The Remediation Technology Summit

March 7 - 9, 2017

Colorado Convention Center
Denver, CO

thomsonDr. Bruce M. Thomson
Regents Professor of Civil Engineering
University of New Mexico

Bruce Thomson is a Research Professor and Regents Professor Emeritus in the Department of Civil Engineering at the University of New Mexico (UNM). Dr. Thomson was Director of UNM’s Water Resources Program from 2006 to 2013. His areas of research include chemistry of inorganic contaminants, ground water contamination, and water resources management. He has served on numerous national, state and local advisory committees and is an elected member and chair of the Board of Directors of the Albuquerque Metropolitan Arroyo Flood Control Authority (AMAFCA). Dr. Thomson is a licensed professional engineer in New Mexico and one of the last practicing engineers who still knows how to use a slide rule.

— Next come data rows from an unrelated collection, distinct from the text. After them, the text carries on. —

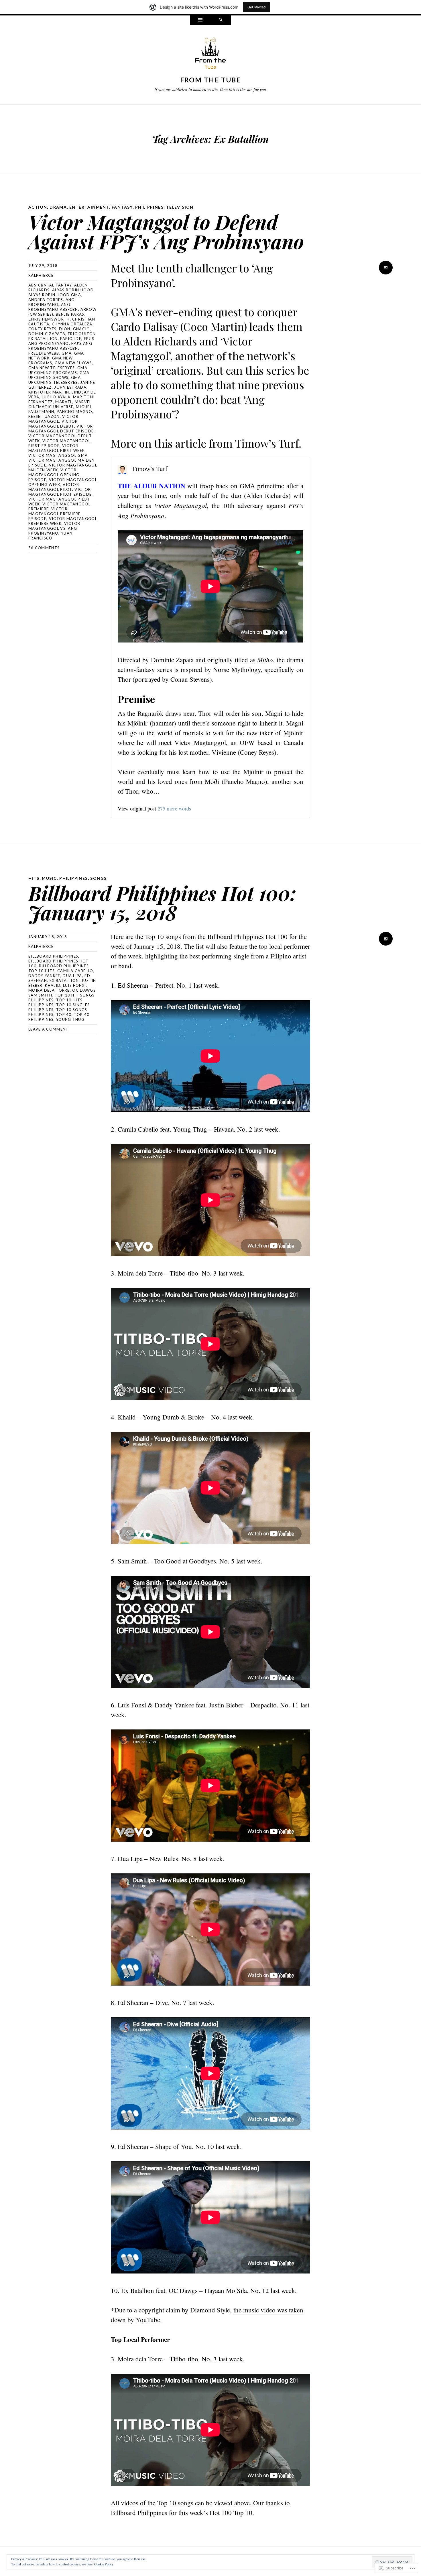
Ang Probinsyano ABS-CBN (53, 307)
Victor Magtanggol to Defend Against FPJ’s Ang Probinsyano (166, 231)
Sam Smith (40, 995)
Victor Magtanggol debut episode (61, 428)
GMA (67, 353)
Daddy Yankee (44, 975)
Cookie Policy (103, 2564)
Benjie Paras (70, 314)
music (49, 878)
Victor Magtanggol (53, 419)
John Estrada (70, 387)
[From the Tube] (210, 54)
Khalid (52, 985)
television (180, 207)
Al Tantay (60, 285)
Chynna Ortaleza (72, 324)
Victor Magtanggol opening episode (53, 475)
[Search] (220, 20)
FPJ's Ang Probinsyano (61, 341)
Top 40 (64, 1014)
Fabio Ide (70, 338)
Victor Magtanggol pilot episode (60, 492)
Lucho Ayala (56, 397)
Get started (256, 7)
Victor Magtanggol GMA (58, 455)
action (37, 207)
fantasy (122, 207)
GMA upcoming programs (57, 370)
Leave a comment (48, 1029)
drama (58, 207)
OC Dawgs (83, 990)
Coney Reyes (42, 329)
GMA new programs (50, 360)
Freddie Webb (43, 353)
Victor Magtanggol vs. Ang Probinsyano (54, 528)
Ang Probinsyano (51, 302)
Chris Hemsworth (49, 319)
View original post (137, 808)
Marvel (63, 402)
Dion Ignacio (74, 329)
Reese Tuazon (44, 416)
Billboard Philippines (53, 956)
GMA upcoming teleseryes (54, 380)
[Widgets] (200, 20)
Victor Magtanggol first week (56, 448)
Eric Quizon (82, 333)
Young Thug (70, 1019)
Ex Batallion (43, 338)
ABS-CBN (37, 285)
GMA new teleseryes (51, 367)
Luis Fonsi (74, 985)
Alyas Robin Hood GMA (54, 294)
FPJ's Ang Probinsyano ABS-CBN (60, 346)
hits (34, 878)
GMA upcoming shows (59, 375)
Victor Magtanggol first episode (59, 443)
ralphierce (41, 275)
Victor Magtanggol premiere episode (54, 514)
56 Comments (44, 547)
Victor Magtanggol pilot (53, 487)
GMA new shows (73, 363)
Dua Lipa (72, 975)
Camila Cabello (75, 970)
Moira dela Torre (49, 990)
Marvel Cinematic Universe (60, 404)
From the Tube (210, 80)
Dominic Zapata (46, 333)
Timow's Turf (150, 468)
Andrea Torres (45, 299)
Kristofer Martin (48, 392)
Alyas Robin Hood (73, 290)
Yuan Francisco (50, 535)
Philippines (149, 207)
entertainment (89, 207)
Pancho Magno (74, 411)
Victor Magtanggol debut (53, 423)
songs (98, 878)
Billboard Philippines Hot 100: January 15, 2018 (162, 902)
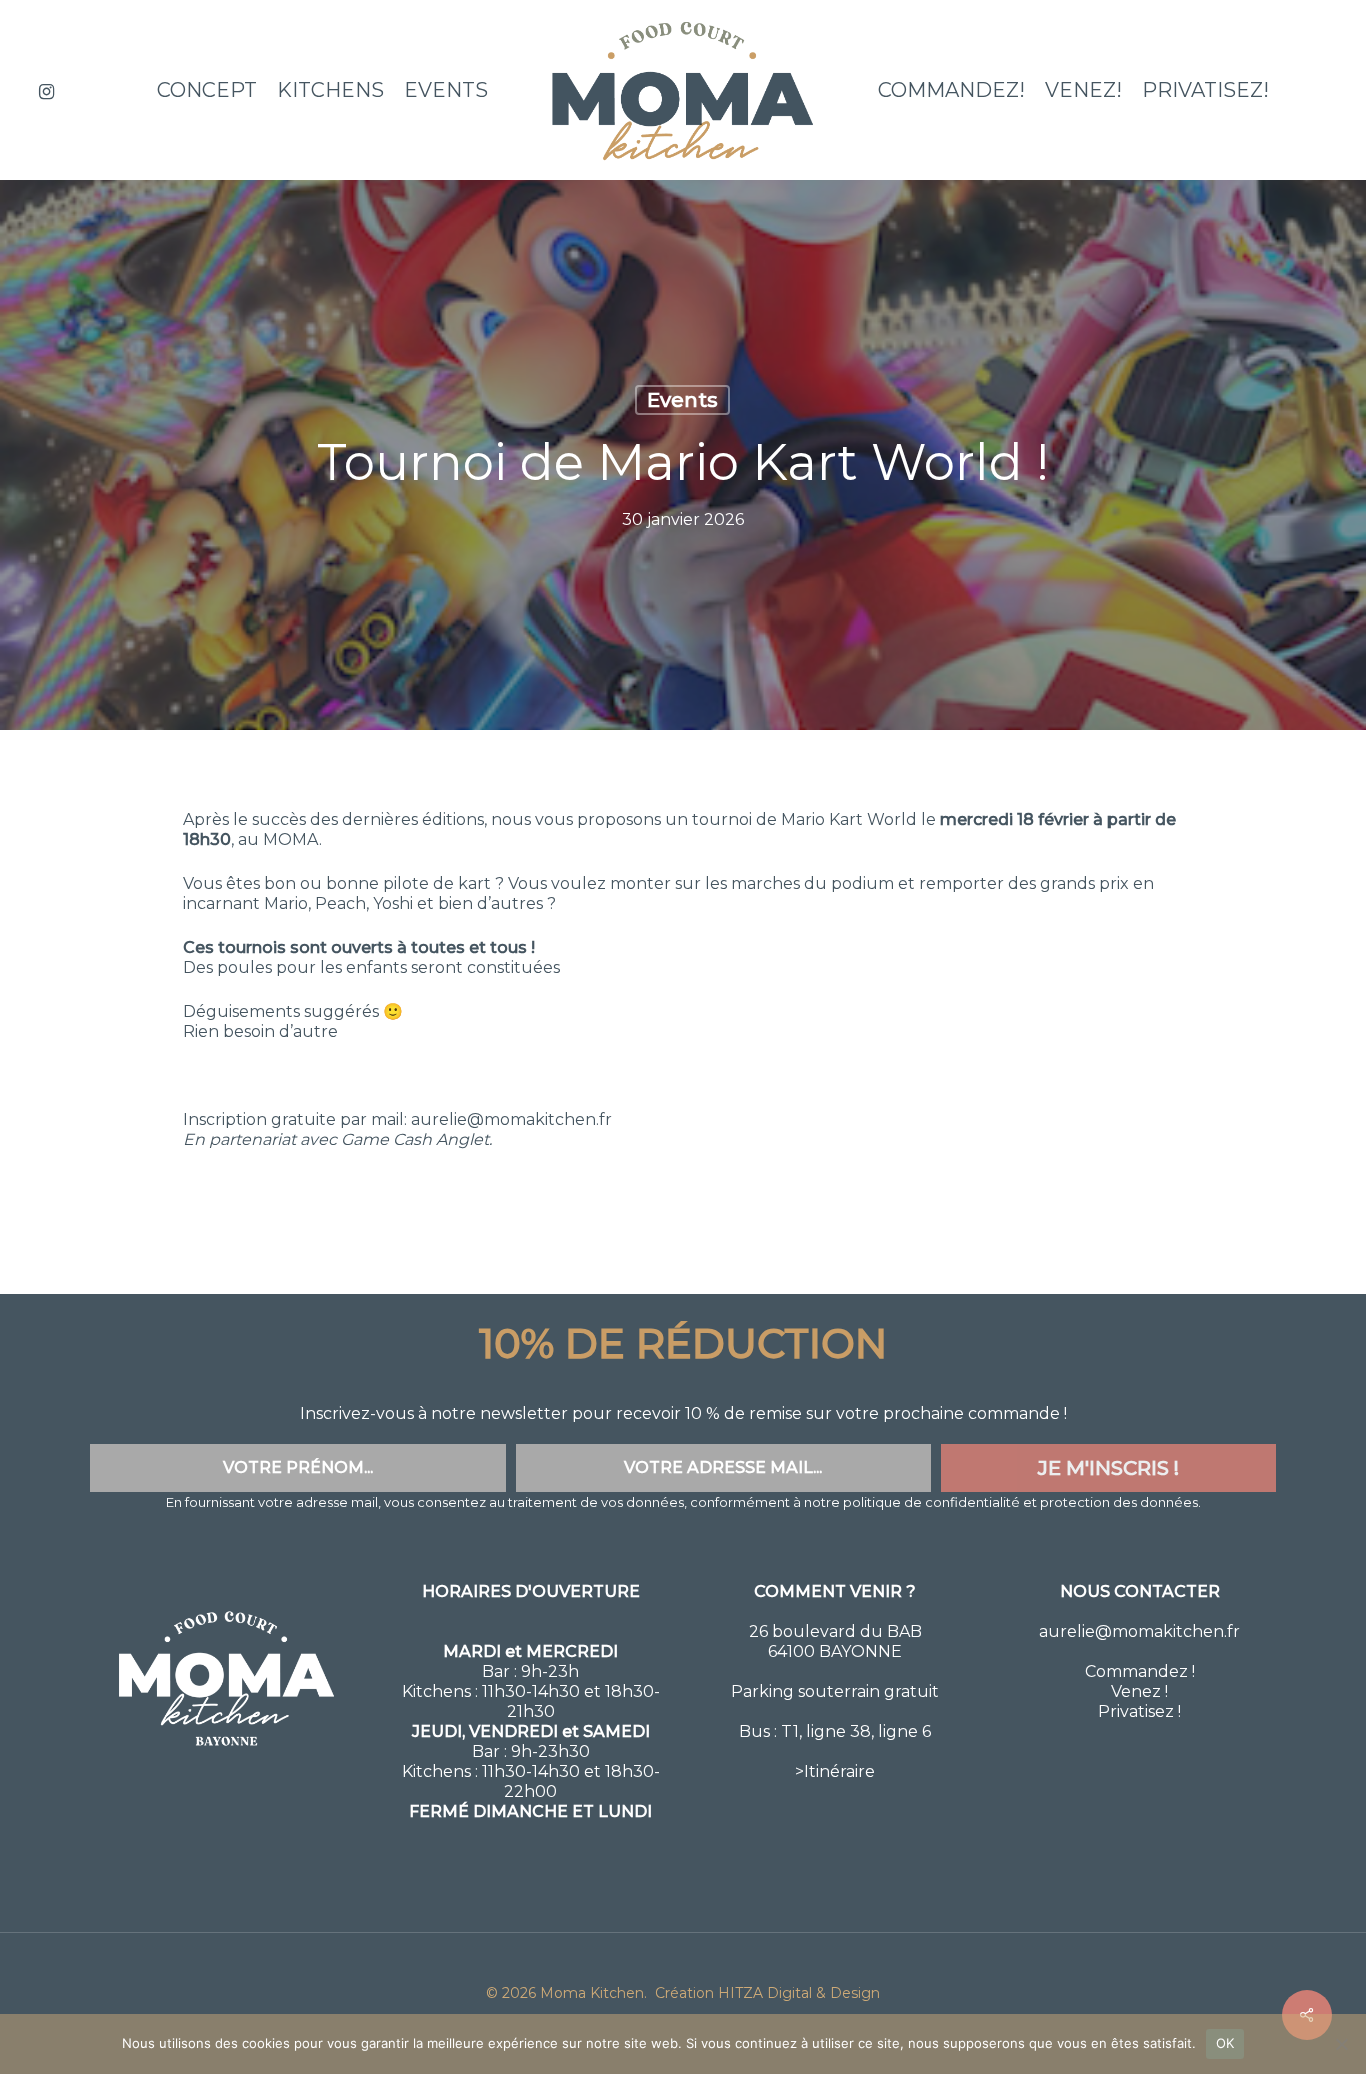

PLATFORM PRESENTER - Heavy Metal Bands and Other Ignoble Species: The Rock Stars

Ground Water Remediation Following In-Situ Leach Mining of Uranium: Hydrodynamic, Chemical and Microbial Considerations

In-situ leach (ISL) mining, also called in-situ recovery (ISR), is the only method of mining uranium (U) currently practiced in the U.S. It involves circulating an oxidizing solution through U ore bodies to dissolve and transport U complexes to extraction wells which pump the solution to the surface. Soluble U is then recovered by ion exchange and the barren leachate is recirculated back through the ore body. ISL mining substantially changes the aqueous geochemistry of the aquifer near the ore body resulting in high concentrations of U and co-constituents.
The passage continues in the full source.